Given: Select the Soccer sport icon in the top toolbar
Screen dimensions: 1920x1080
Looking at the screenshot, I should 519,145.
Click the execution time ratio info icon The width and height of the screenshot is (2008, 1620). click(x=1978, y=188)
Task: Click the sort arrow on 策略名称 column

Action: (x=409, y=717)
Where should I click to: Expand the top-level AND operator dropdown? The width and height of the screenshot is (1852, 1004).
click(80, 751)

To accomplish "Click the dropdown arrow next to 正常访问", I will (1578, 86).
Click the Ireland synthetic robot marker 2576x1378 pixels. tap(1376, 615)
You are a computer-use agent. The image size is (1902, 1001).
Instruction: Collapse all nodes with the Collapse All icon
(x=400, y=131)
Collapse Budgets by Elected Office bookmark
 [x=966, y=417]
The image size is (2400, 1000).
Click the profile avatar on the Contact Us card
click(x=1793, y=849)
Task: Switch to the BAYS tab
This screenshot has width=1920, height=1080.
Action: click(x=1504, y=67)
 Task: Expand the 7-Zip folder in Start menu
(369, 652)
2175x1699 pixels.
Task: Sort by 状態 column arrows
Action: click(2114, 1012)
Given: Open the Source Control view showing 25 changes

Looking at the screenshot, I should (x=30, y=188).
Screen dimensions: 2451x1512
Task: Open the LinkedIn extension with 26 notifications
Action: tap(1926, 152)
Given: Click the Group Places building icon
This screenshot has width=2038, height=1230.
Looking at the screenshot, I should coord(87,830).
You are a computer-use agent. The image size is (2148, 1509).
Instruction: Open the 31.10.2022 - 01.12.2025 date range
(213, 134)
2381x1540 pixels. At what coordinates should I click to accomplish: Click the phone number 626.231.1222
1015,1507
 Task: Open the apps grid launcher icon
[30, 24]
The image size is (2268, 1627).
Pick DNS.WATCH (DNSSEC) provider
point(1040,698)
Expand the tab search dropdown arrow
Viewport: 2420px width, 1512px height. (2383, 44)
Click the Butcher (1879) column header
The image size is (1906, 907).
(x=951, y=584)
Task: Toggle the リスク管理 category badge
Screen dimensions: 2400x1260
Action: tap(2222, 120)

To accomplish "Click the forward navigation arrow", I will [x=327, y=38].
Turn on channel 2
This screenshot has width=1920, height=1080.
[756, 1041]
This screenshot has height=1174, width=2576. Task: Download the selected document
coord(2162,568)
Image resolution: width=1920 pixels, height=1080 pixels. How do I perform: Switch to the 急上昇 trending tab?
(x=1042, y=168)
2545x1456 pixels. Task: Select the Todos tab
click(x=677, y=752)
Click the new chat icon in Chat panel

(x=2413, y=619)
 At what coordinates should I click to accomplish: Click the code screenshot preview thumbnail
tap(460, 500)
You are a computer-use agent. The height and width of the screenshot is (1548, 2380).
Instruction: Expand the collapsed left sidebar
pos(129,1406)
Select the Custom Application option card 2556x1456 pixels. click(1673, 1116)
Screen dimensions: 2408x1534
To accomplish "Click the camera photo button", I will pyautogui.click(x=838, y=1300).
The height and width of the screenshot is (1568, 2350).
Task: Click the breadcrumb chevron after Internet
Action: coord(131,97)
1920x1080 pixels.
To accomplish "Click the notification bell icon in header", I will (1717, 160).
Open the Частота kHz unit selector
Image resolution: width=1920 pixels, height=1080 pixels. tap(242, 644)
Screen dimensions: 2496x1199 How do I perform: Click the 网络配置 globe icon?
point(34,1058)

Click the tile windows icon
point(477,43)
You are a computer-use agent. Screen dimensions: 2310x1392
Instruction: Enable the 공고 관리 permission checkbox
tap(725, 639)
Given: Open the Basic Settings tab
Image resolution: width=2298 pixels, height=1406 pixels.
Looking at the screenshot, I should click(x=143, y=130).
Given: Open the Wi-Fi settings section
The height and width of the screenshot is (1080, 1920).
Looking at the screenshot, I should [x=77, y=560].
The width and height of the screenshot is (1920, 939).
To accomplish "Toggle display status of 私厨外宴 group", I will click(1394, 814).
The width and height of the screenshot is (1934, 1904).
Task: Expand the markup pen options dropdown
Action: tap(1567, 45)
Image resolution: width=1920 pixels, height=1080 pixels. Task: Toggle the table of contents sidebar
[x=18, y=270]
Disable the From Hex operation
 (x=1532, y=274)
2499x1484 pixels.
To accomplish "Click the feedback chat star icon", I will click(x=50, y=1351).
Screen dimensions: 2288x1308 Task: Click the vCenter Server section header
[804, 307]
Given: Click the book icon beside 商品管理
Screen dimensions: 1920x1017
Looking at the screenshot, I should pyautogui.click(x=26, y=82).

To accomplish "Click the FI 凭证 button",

Your assignment:
How many of the lines above hold the word "computer"? Answer with only the number.

Finished task:
4